Shahi’s retraction ‘can backfire’

  • Will have no effect on outcome of the case: Lawyers

Kathmandu, October 21

Parliament Secretariat staffer Roshani Shahi, who registered an application at Kathmandu District Court yesterday retracting her statement lodged in a first information report accusing former speaker Krishna Bahadur Mahara of attempting to rape her, may face action on her latest move.

Prof Rajit Bhakta Pradhananga, who specialises in criminology, said, “As per Section 89 of the new penal code, Kathmandu District Court can take suo motu action against Shahi if it believes she has tried to prepare false evidence, as doing so is an offence against public justice.”

Pradhananga said there were a few cases where the persons who had lodged FIRs were punished for retracting their statements later.

Spokesperson for the Office of the Attorney General Sanjeeb Raj Regmi said in criminal cases the court allowed victims to record their statements only when it served them notices to do so on particular dates. “A victim cannot approach the court anytime to say what s/he wants to,” Regmi said. He said a victim could, however, always assist police if s/he came up with new piece of evidence to support her/his claims.

Lawyers say Shahi’s latest statement cannot make any difference if police file an attempt-to-rape case against Mahara in the court and there are other evidences to corroborate the victim’s claims that she first made in her FIR.

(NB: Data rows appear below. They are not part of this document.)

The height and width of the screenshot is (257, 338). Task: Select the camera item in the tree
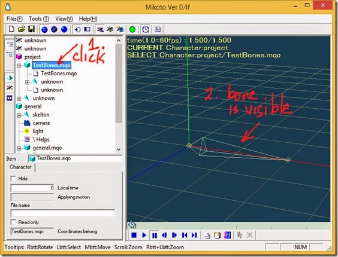coord(41,123)
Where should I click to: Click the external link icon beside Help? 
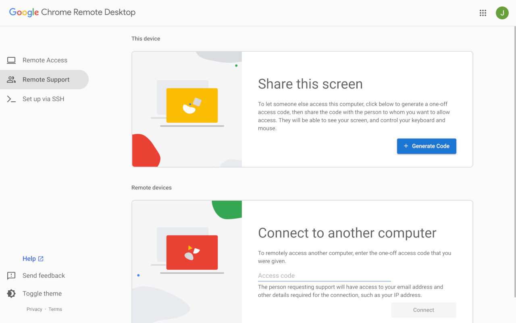(40, 258)
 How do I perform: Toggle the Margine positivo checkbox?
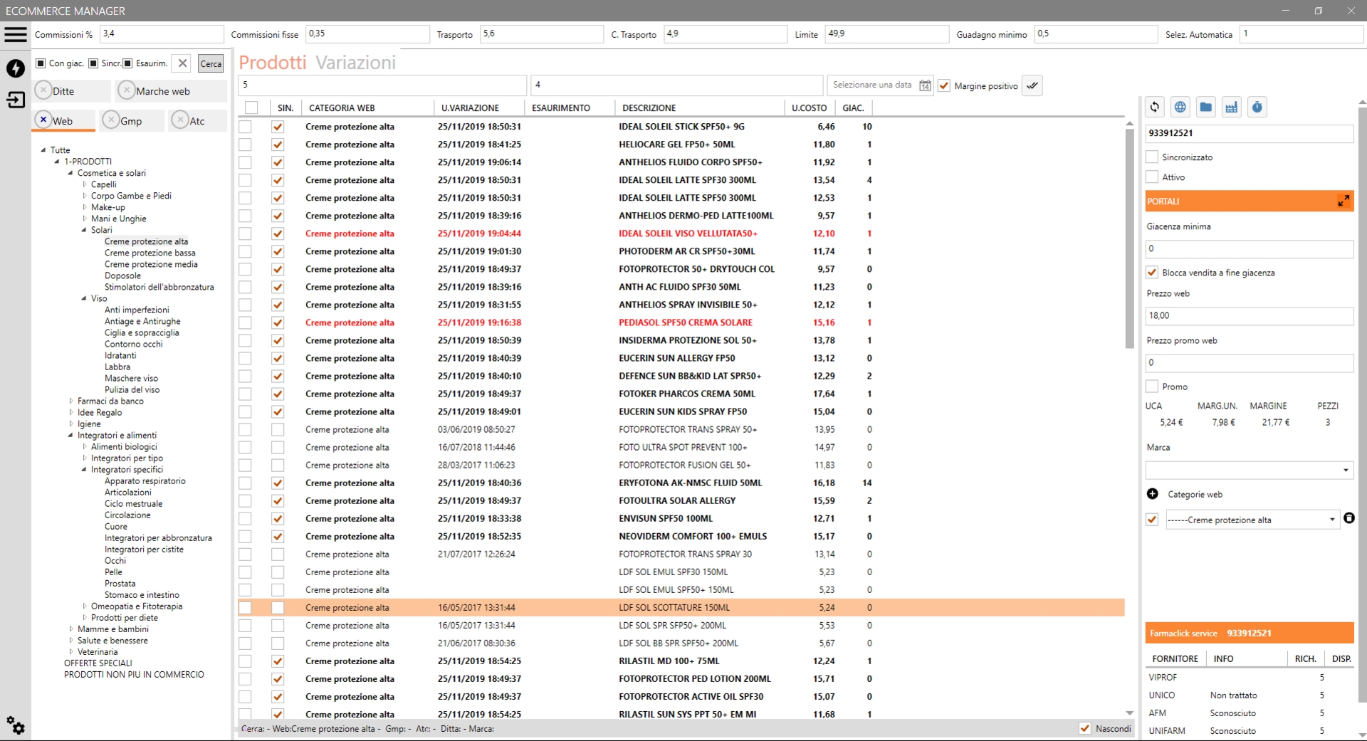point(944,86)

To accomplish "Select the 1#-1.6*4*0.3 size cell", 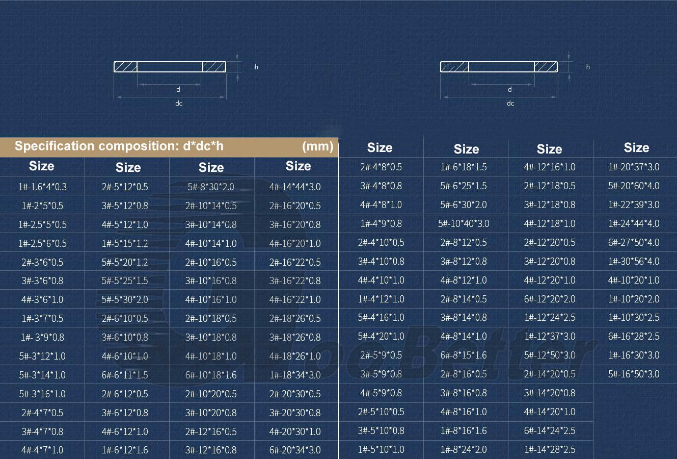I will coord(42,187).
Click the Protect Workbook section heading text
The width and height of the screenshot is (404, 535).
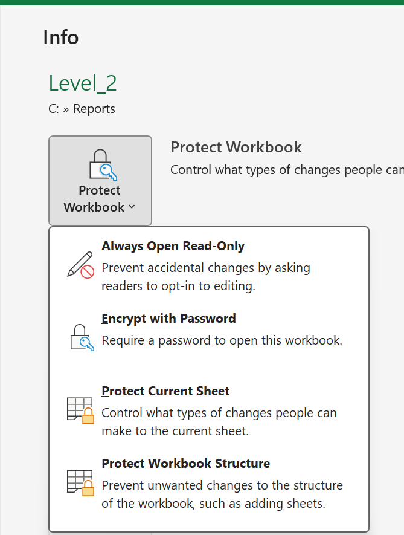(x=236, y=147)
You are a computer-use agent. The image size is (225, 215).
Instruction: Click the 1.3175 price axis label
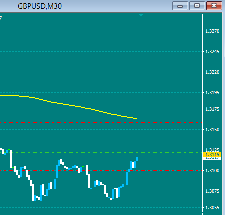point(212,110)
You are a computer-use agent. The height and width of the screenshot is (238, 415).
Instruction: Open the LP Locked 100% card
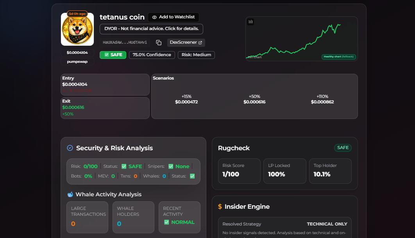285,171
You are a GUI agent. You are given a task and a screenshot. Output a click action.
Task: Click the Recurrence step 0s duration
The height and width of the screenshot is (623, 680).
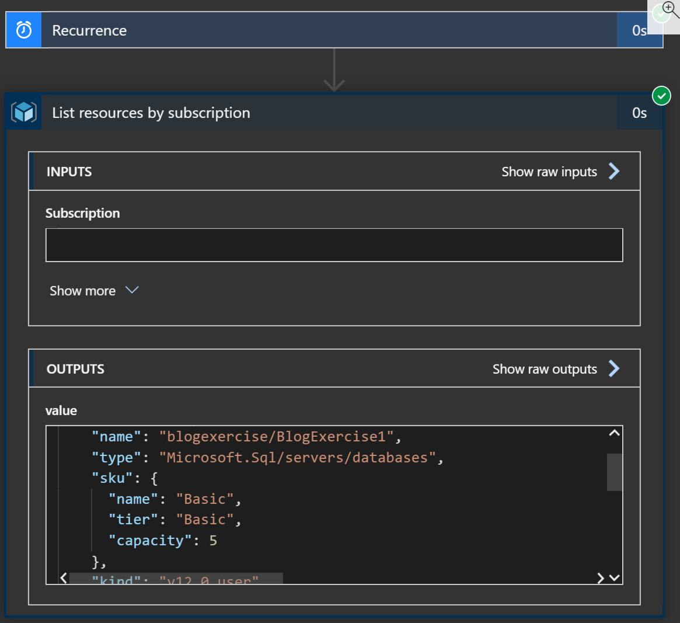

There are a number of sexual violence and women trafficking cases where courts have convicted the accused despite the victim’s retraction, said a government attorney who preferred anonymity.  “Courts take cognisance of the fact that in cases of sexual violence, victims face pressure to retract their statement. Therefore, courts decide such cases on the basis of other evidences,” the source added.

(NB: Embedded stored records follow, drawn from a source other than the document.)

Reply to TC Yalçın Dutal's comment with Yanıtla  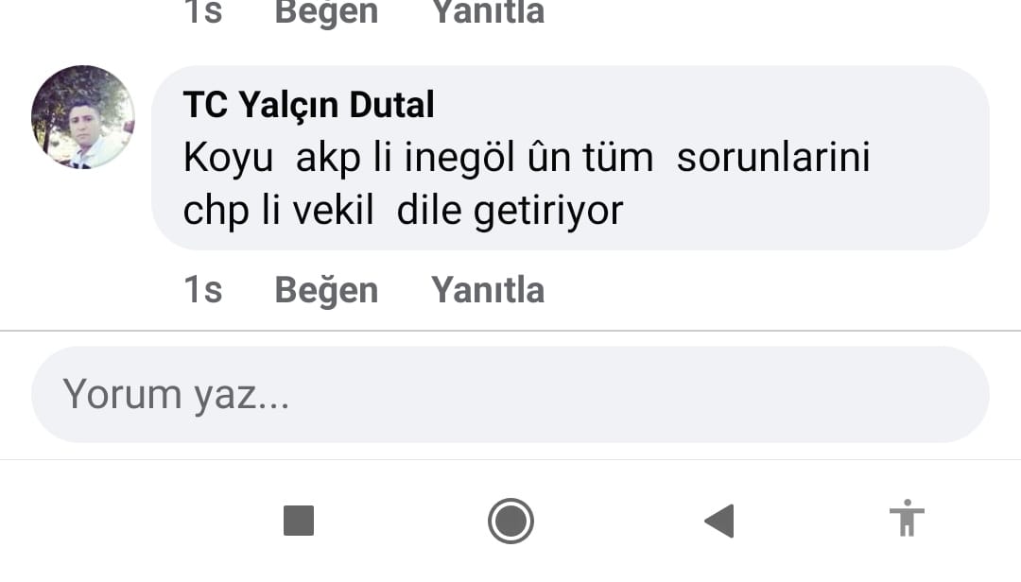coord(488,290)
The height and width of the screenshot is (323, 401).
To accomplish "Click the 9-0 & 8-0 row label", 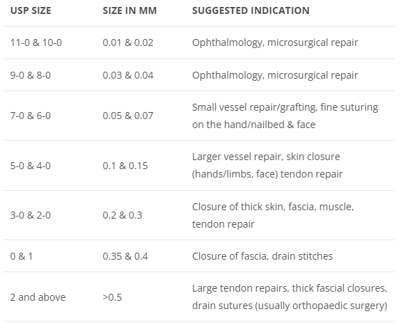I will (x=31, y=75).
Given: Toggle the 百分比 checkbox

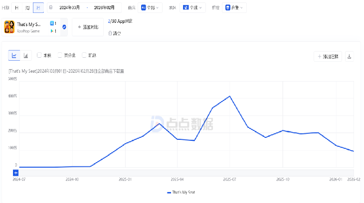Looking at the screenshot, I should [60, 55].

Senior Advocate Satish Krishna Kharel cited a case of a man who lodged an FIR with Kathmandu police on 6 October 2018, alleging that her daughter was raped by a man who brought her from a Tarai district to Kathmandu where he and two other persons who knew his daughter raped her.

According to Kharel, the victim, who was a juvenile at the time of the incident, later filed a habeas corpus petition stating that the accused did not do anything to her and was innocent, but the court did not entertain her petition. Prior to that, the victim had also filed an application at Kathmandu District Court retracting her statement.

According to Kharel, the victim even said that her father coerced her into signing the document at Janasewa Police Station in Kathmandu.

“Kathmandu District Court has convicted the man of rape and imposed a jail sentence of 10 years and a fine of Rs 50,000 on him,” Kharel said. He added that the case was sub judice in a high court. KDC convicted the accused on the basis of circumstantial evidence and the statement the victim had recorded before police.

He said the court convicted the accused even though the doctor who had examined the victim deposed in the court that despite rupturing of the victim’s hymen, there was no conclusive evidence that could suggest she had been raped.

“This case shows that a victim’s retraction of her statement has no meaning if the court finds other evidence to corroborate the FIR,” Kharel said.  He said the court had the authority to punish a victim under perjury law if it was proved that she had made a false claim.